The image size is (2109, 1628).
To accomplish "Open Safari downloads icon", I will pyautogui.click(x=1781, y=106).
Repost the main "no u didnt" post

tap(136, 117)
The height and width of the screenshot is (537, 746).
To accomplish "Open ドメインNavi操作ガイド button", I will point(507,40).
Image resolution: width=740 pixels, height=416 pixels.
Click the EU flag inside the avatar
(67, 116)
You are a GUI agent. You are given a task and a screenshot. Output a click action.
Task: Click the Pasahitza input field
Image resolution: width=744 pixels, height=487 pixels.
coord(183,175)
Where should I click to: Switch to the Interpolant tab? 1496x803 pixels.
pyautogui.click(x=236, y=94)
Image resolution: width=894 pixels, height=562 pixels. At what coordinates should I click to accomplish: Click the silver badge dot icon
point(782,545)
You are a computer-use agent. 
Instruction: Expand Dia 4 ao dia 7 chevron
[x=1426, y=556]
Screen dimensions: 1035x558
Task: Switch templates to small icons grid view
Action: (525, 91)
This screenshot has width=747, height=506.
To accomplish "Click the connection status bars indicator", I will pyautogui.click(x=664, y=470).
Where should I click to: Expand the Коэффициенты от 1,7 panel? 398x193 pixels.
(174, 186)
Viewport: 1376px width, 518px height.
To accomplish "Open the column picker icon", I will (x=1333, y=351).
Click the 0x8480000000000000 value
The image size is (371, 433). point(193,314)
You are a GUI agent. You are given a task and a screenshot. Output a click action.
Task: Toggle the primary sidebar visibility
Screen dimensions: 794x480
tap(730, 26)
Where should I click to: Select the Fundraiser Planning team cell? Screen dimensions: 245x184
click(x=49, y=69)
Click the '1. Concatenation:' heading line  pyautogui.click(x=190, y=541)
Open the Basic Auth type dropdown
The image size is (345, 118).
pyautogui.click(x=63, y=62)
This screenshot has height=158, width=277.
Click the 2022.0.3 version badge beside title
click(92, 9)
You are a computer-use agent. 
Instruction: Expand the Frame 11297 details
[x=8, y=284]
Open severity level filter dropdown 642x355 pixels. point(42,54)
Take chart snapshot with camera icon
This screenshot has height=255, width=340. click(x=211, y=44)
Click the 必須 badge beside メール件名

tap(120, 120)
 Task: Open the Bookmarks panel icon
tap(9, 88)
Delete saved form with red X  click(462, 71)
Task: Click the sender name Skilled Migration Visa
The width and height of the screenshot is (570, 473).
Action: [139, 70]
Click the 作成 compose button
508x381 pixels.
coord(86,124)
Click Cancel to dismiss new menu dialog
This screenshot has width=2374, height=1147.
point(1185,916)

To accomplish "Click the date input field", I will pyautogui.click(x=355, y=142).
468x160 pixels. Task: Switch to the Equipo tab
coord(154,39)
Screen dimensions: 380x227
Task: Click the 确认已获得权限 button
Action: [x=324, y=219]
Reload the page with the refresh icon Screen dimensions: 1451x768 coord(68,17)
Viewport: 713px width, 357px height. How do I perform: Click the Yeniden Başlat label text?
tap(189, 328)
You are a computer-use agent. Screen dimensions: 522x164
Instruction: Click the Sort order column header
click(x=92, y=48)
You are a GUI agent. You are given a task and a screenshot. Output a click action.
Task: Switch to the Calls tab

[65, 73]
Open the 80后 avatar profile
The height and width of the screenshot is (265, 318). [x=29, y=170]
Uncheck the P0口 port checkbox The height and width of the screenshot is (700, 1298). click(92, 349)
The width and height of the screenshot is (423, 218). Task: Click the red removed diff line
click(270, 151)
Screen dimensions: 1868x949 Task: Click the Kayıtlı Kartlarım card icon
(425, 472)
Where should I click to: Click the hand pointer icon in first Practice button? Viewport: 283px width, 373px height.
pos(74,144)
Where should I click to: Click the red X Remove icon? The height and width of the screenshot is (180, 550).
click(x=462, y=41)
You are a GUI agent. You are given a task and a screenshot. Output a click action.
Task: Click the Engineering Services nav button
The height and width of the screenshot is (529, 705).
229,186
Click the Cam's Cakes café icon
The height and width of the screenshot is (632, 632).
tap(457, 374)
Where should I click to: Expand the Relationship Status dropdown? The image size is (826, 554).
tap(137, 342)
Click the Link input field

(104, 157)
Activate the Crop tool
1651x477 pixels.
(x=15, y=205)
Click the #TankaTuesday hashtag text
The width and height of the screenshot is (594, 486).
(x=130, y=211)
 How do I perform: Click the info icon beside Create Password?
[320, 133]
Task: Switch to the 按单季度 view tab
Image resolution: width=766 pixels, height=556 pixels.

================

WHAT TO PRODUCE: What lines in the material mention "will"? Copy every one of them.

RESPONSE TO THIS TASK:
To accomplish "Open Safari downloads icon", I will pyautogui.click(x=1781, y=106).
To accomplish "Open ドメインNavi操作ガイド button", I will point(507,40).
To accomplish "Click the connection status bars indicator", I will pyautogui.click(x=664, y=470).
To accomplish "Open the column picker icon", I will (x=1333, y=351).
To accomplish "Click the date input field", I will pyautogui.click(x=355, y=142).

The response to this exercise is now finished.